TASK DIRECTIONS: From the data below, copy out every line in which the word "agent" occurs.

GIVEN DATA:
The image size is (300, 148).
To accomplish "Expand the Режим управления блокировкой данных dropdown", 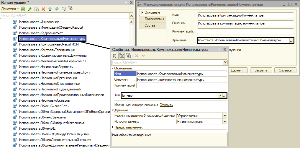I will [225, 116].
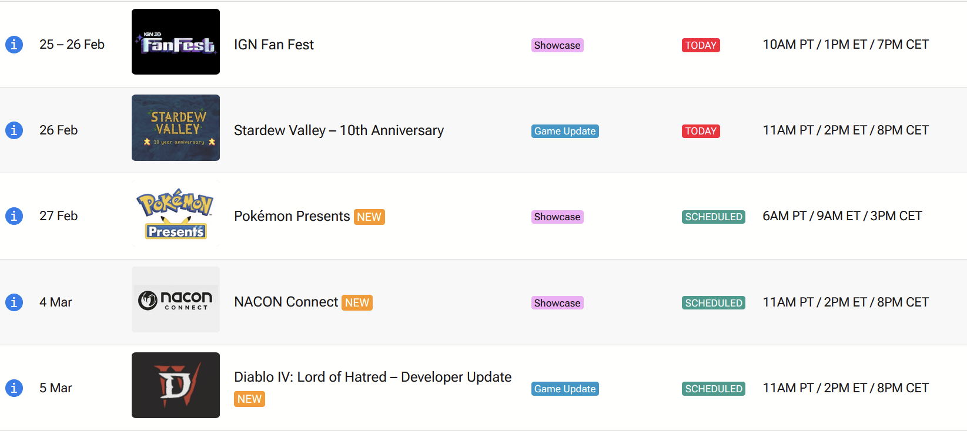This screenshot has width=967, height=431.
Task: Open the Stardew Valley anniversary thumbnail
Action: [x=176, y=128]
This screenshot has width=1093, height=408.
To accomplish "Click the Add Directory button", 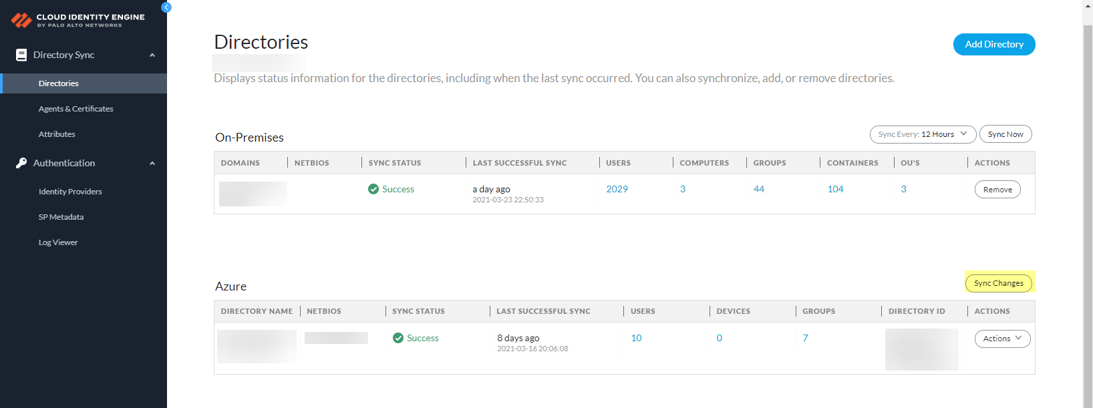I will coord(993,44).
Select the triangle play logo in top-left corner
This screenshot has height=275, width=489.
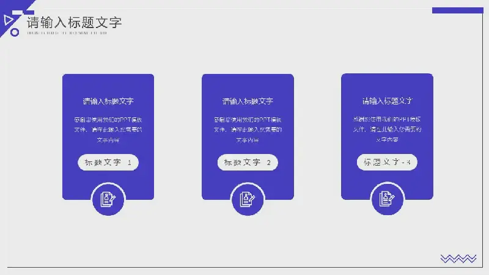click(8, 20)
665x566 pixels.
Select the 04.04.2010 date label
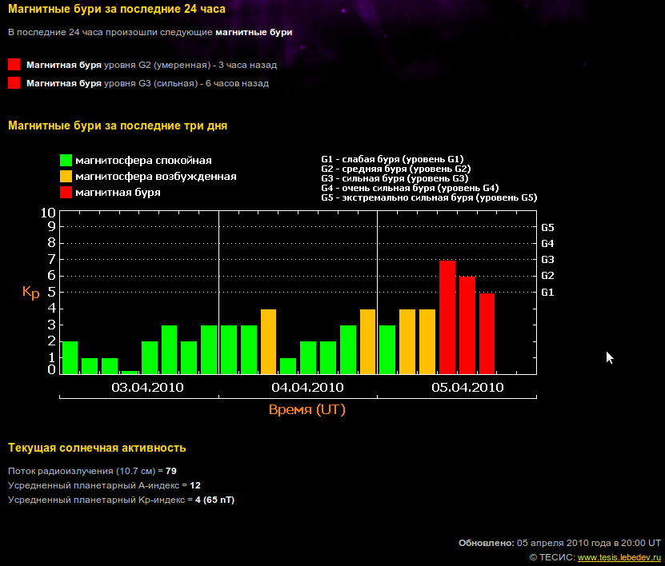307,388
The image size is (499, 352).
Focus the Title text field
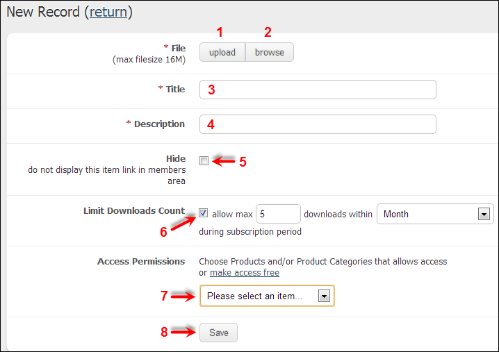tap(318, 90)
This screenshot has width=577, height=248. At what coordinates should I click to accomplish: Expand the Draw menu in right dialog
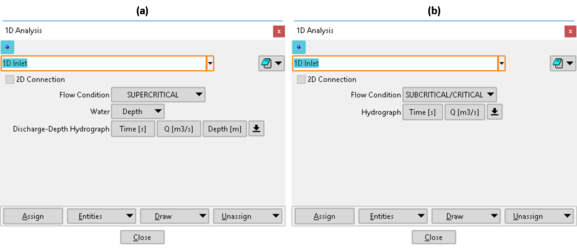[466, 216]
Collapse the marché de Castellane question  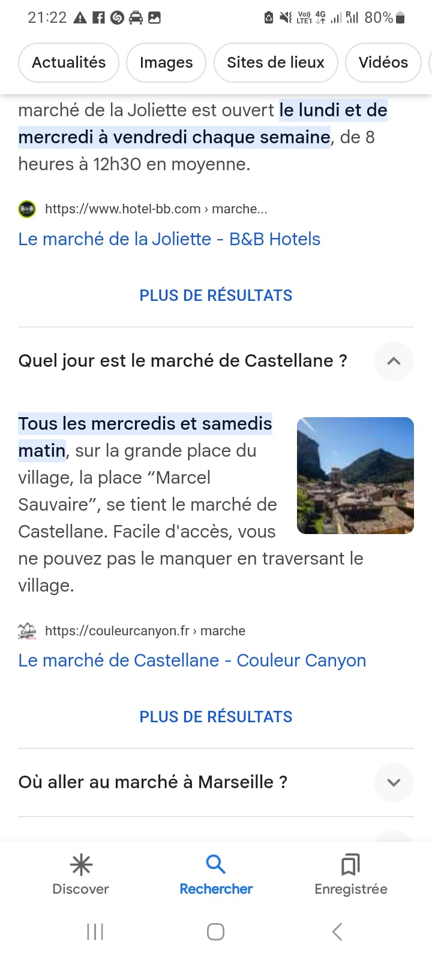[x=394, y=361]
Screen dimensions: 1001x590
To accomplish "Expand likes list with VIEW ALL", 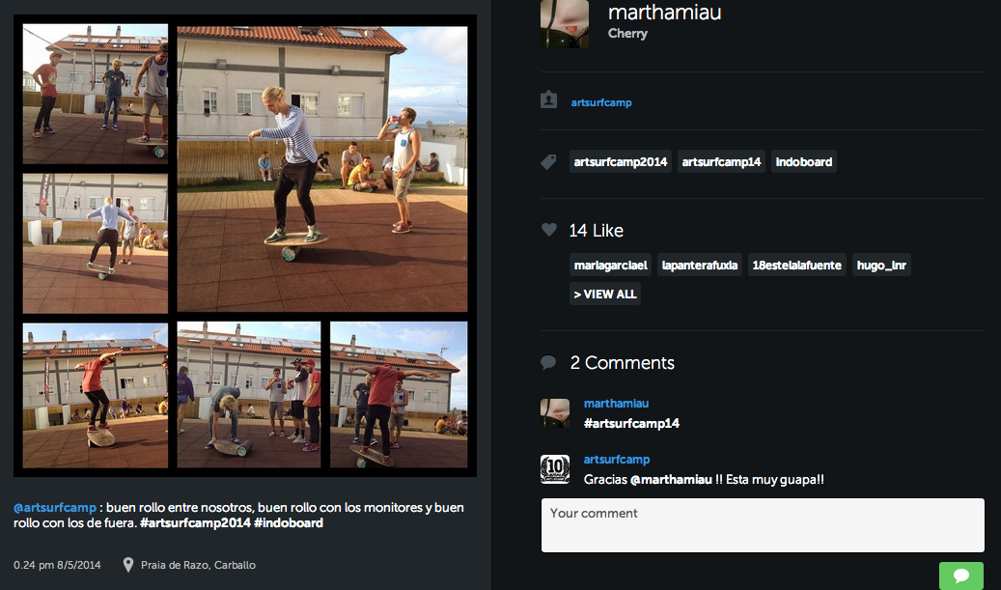I will pos(605,295).
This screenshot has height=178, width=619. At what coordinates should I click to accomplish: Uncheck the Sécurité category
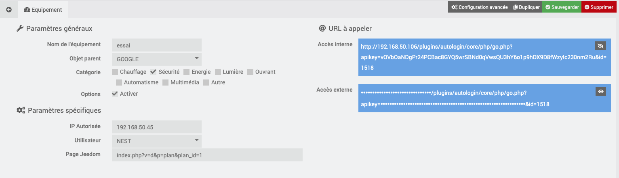click(x=153, y=72)
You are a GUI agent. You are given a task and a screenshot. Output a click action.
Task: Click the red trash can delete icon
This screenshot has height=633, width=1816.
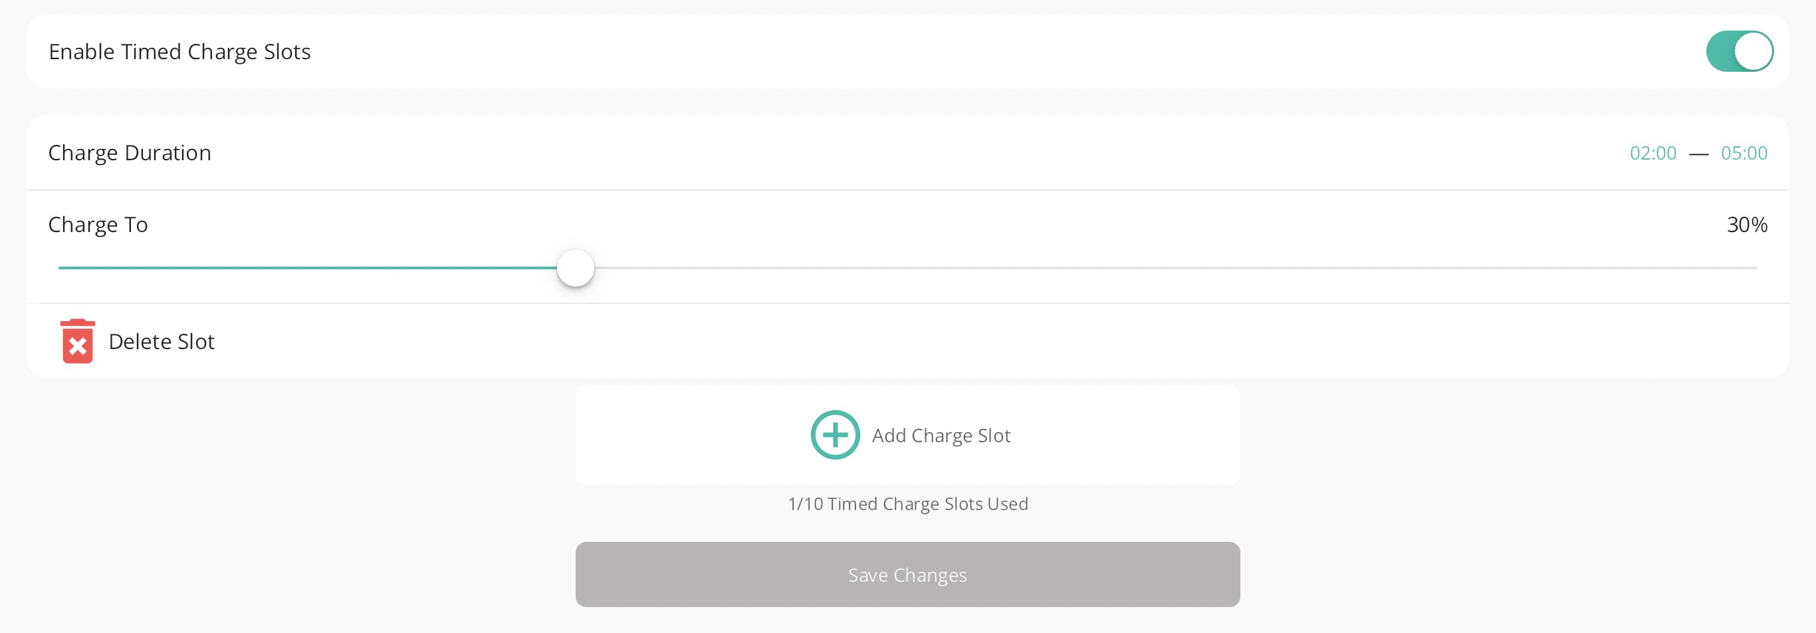point(78,341)
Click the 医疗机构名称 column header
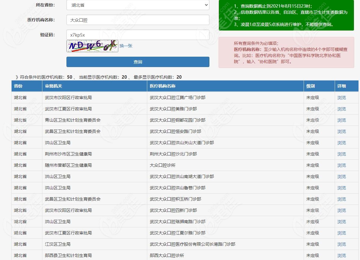This screenshot has height=260, width=360. point(162,86)
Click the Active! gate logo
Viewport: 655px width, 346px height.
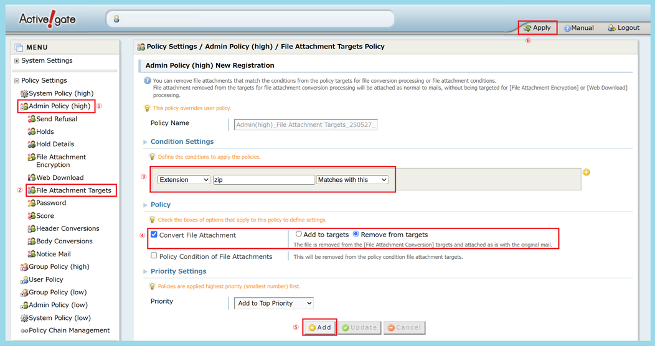click(47, 19)
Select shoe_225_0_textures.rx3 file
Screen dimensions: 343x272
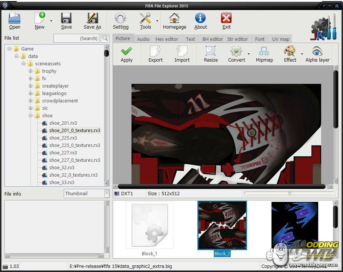74,145
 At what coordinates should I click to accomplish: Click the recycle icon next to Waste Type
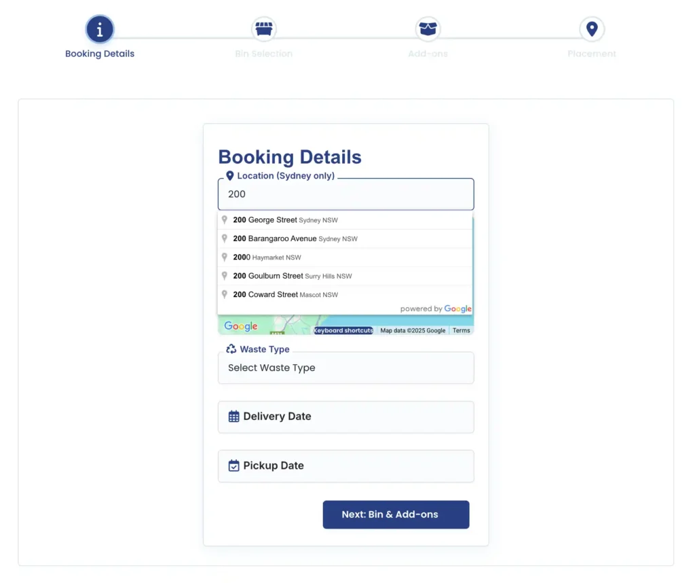click(x=231, y=349)
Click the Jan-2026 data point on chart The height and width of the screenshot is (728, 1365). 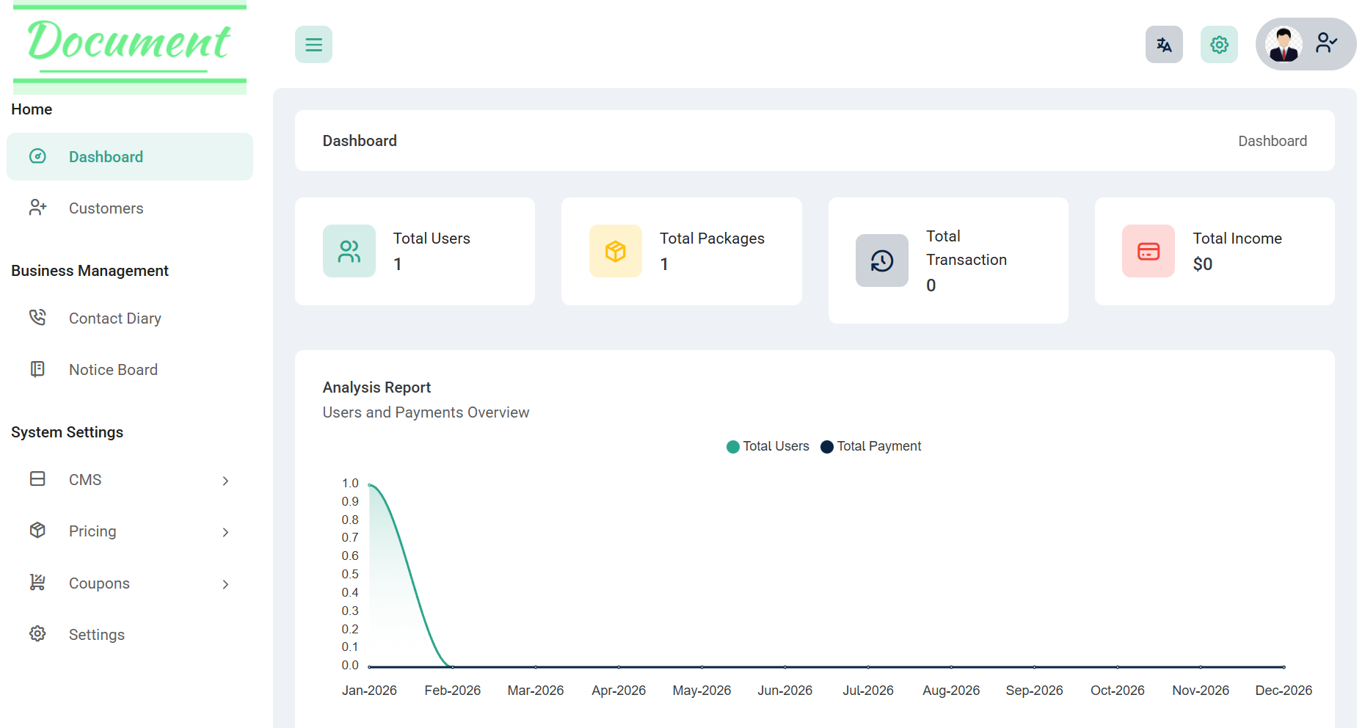[370, 485]
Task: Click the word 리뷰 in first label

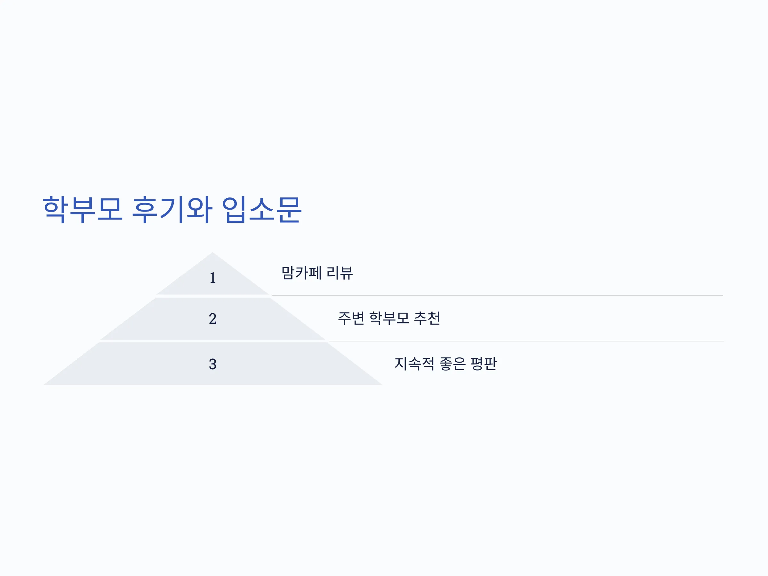Action: [340, 273]
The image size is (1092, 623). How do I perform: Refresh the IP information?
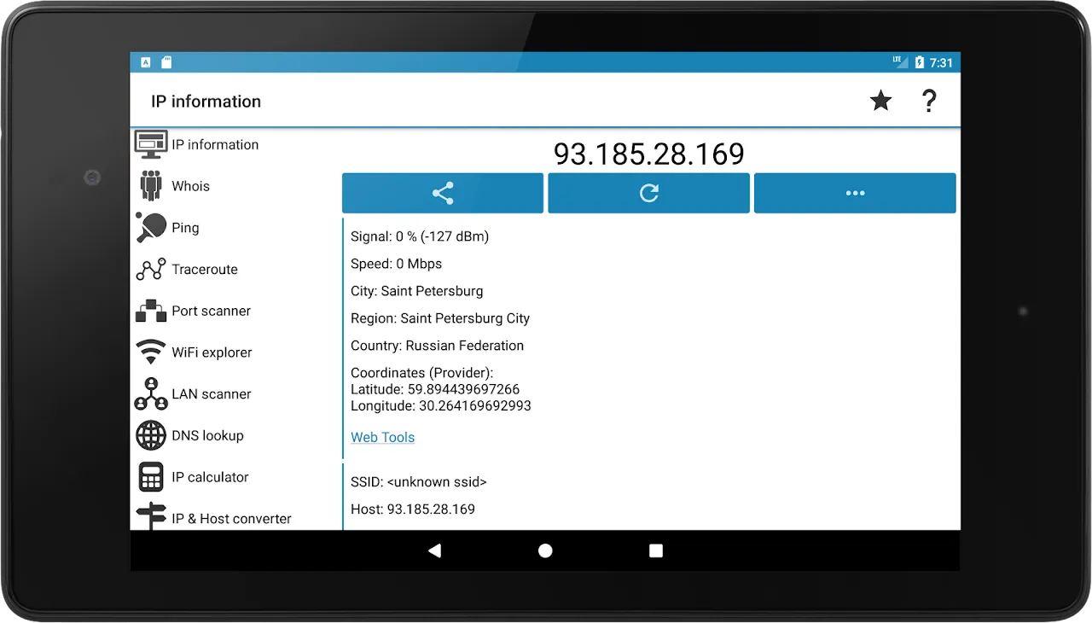[648, 193]
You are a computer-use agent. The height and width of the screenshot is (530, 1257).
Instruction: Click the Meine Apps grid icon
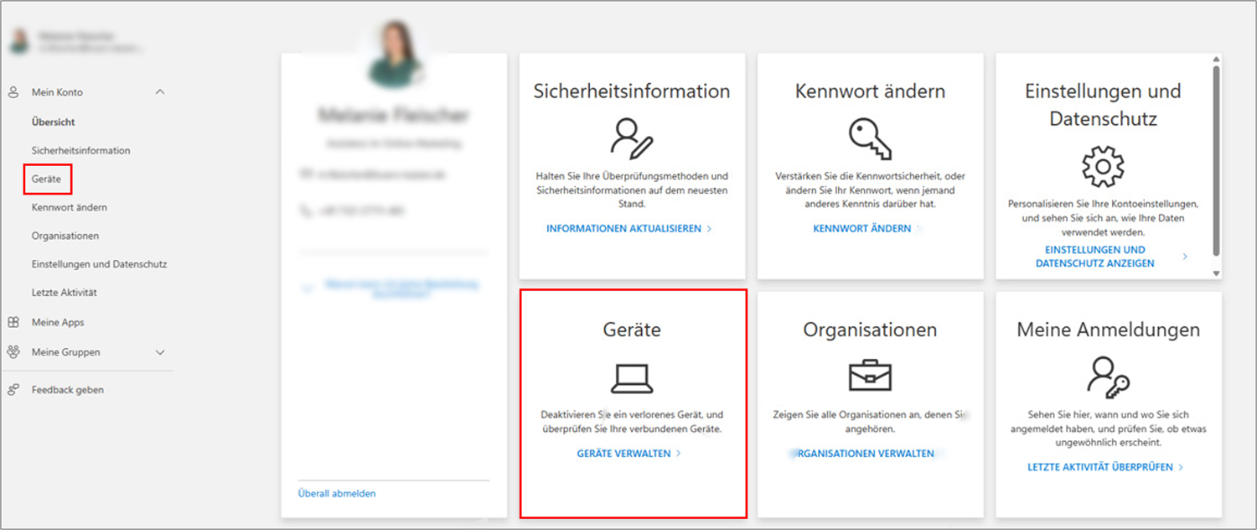[13, 323]
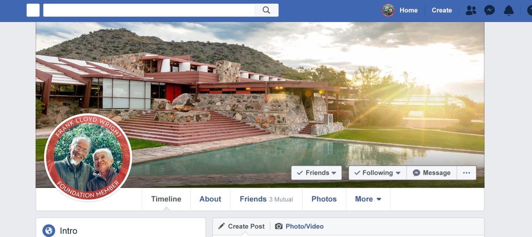This screenshot has width=532, height=237.
Task: Click the Intro globe icon
Action: [x=49, y=231]
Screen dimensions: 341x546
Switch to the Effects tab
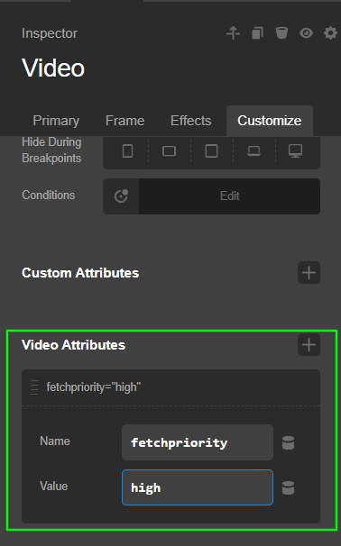pos(190,121)
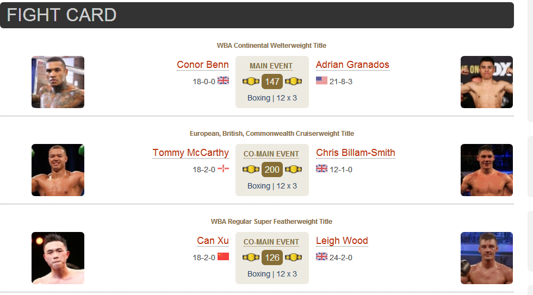Click Adrian Granados' weigh-in photo
The image size is (533, 295).
click(x=487, y=82)
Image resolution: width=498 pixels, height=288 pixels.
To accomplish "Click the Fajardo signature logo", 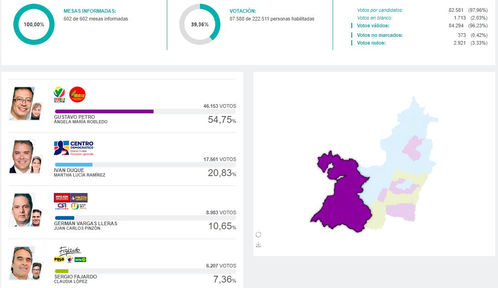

EXPECTED OUTPUT:
You are a GUI agent. You are given a task and a screenshot. Output a click action.
You are a computer-use agent. The height and width of the screenshot is (530, 1257).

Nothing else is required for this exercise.